“A word is dead
When it is said,
Some say.
I say it just
Begins to live
That day.”
Emily Dickinson

author: Nicole J. LeBoeuf

actually writing blog

we all have our hot cross buns to feed to bears
Tue 2015-03-03 23:43:28 (in context)
  • 5,389 words (if poetry, lines) long
  • 1,440 words (if poetry, lines) long

Hooray! The "Fictionette Freebie" for the month of February is out and free and clear and all yours. I chose "If On A Winter's Night Two Travellers..." because, looking back at the last four months of Freebies, I thought we needed something a little more uncomplicatedly light-hearted. Granted, being stuck in a broken-down car in a snow storm outside of the range of any cell phone signal isn't exactly a pleasant situation, but then neither is getting kidnapped by vampires, and no one ever accused Robin McKinley's Sunshine of heavy-duty grimdark.

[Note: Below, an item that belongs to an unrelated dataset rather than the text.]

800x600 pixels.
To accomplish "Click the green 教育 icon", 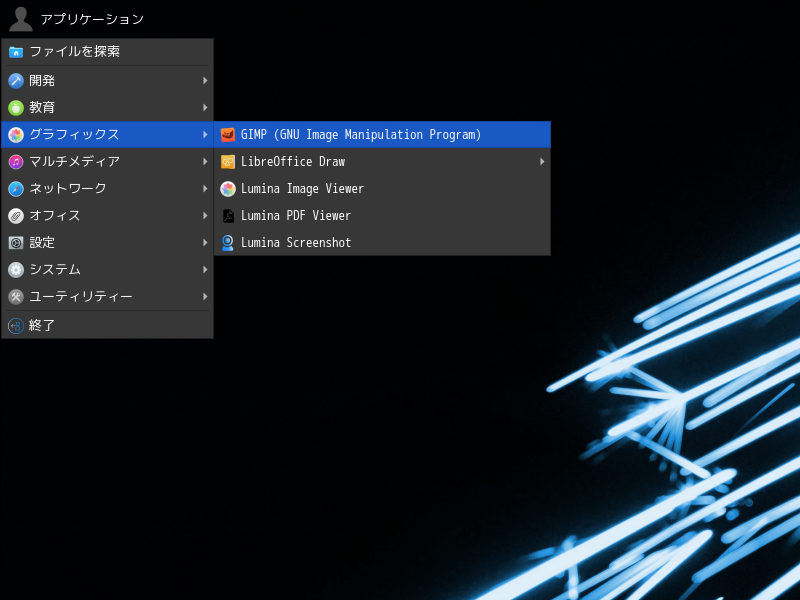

In fact, now that I've got occasion to review it, I think the narrator of "Travellers..." does sound more than a little influenced by the narrator of Sunshine. I may have been rereading that novel during the second week of February, around the time I would have been polishing this one up for publication.

So now I am all caught up on February, as far as Friday Fictionettes go.

How am I doing on the story?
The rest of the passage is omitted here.